■ THE TASK ■
Copy each line in the data that includes the word "Expand".

■ LISTED RECORDS ■
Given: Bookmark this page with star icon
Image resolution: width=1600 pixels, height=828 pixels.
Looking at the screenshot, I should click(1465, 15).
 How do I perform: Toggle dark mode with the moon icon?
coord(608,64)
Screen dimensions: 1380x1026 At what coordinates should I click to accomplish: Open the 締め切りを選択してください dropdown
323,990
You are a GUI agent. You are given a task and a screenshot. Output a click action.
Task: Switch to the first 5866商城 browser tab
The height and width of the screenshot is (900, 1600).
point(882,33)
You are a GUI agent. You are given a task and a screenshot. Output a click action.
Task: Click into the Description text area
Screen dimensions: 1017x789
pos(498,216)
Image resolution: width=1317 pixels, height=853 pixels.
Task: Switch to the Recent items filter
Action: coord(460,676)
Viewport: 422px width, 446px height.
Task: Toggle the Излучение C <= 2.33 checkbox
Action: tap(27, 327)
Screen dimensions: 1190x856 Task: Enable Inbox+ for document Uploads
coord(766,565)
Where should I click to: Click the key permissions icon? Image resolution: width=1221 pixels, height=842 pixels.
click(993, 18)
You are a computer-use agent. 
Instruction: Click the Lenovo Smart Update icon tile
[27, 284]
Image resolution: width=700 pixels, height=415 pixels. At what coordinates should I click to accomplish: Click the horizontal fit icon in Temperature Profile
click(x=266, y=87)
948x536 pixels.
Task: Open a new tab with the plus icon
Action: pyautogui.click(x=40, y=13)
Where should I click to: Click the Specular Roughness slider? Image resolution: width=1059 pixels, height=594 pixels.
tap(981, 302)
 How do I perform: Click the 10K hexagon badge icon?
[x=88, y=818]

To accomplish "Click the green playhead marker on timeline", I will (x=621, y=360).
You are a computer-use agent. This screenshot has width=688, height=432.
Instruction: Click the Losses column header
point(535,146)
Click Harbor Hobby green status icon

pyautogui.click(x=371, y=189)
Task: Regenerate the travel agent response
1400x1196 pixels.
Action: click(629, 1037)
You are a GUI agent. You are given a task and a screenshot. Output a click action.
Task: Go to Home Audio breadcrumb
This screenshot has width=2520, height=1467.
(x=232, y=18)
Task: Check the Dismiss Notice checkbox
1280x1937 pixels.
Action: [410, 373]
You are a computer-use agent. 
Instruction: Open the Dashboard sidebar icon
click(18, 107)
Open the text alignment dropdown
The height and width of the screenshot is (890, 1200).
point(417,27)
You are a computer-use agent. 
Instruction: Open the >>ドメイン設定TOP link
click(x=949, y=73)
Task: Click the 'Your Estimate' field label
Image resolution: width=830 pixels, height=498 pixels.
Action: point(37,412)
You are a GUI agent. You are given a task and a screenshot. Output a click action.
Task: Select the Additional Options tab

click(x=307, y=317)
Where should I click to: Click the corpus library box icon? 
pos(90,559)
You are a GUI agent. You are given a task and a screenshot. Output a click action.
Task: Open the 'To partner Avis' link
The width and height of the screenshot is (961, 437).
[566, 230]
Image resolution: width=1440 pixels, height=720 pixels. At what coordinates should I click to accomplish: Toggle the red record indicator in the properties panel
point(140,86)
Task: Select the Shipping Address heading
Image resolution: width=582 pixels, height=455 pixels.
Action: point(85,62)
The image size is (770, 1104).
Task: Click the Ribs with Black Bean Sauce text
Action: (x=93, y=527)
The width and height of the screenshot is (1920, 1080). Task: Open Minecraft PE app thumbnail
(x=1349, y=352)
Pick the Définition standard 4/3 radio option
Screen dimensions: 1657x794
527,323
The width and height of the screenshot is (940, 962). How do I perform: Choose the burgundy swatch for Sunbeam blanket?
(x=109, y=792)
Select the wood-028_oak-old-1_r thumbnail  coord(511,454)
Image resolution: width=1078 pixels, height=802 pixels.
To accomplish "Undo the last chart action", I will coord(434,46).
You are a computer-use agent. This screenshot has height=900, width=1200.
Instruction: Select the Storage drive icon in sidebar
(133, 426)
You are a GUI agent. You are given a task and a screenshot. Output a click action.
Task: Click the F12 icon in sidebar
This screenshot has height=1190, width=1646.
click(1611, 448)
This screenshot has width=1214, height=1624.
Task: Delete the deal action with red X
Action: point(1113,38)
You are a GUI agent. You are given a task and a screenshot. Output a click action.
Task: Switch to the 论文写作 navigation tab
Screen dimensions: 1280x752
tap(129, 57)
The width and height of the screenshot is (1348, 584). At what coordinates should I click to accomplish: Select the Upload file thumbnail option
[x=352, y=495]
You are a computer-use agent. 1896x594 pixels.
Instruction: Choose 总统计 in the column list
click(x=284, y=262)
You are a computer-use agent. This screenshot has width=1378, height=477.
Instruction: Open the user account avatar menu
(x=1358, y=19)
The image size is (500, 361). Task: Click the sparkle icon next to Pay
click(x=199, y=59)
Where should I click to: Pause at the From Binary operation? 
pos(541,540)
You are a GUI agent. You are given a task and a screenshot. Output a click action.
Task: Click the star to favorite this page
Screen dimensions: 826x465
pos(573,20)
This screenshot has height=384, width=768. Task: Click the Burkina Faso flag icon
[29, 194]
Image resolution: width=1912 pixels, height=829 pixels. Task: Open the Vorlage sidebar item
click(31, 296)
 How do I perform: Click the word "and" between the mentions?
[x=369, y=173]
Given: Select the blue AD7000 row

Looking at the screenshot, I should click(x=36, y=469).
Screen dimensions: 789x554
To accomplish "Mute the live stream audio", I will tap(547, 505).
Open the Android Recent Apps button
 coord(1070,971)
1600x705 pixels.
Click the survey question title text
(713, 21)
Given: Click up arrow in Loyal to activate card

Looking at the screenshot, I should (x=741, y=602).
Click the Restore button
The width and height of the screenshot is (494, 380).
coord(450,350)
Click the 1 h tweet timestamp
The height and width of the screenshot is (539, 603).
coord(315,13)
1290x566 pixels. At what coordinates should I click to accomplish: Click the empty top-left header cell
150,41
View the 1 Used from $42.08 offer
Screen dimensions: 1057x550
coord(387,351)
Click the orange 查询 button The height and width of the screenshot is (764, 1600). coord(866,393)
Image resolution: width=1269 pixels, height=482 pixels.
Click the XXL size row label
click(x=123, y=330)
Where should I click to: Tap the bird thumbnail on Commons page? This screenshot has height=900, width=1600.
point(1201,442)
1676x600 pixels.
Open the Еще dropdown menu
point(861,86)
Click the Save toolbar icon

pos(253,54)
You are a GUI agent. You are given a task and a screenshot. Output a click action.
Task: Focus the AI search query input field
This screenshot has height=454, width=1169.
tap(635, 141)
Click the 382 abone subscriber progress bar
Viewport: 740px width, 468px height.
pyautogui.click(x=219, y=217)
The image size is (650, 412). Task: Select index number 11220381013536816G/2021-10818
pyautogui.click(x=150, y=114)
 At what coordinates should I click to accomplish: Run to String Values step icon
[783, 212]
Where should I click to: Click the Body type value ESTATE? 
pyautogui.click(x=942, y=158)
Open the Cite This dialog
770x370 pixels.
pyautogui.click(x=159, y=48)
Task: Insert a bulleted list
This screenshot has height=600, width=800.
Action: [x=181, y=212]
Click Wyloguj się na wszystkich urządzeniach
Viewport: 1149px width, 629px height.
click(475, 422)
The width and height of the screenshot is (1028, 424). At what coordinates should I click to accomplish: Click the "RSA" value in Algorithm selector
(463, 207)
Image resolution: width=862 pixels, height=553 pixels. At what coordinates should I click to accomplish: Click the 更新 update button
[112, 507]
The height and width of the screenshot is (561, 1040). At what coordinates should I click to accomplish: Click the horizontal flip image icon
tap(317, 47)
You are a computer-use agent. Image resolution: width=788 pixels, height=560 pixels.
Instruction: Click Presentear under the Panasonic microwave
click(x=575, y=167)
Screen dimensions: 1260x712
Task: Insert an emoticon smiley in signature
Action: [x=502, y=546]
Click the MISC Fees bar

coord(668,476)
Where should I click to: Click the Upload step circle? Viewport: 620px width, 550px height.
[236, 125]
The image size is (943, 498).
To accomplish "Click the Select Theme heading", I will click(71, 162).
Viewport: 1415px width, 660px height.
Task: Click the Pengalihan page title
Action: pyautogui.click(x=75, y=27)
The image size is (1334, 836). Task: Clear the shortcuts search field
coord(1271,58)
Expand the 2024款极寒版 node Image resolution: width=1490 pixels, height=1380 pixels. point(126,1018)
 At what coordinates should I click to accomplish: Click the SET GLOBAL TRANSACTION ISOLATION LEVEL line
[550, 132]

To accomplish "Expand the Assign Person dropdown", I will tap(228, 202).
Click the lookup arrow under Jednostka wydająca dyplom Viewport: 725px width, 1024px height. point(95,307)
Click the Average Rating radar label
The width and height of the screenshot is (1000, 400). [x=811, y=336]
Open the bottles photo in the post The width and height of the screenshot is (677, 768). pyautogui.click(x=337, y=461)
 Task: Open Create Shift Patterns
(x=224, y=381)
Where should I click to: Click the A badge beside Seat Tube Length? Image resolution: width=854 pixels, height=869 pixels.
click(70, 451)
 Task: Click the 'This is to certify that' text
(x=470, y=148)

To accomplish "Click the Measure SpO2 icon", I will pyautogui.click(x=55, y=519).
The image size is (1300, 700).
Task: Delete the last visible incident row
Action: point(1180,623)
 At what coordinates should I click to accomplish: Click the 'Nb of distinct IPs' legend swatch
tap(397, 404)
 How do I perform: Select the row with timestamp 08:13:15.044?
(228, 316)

■ OUTPUT BELOW ■
Expand the 2024款极寒版 node Image resolution: width=1490 pixels, height=1380 pixels. point(126,1018)
To accomplish "Expand the Assign Person dropdown", I will tap(228, 202).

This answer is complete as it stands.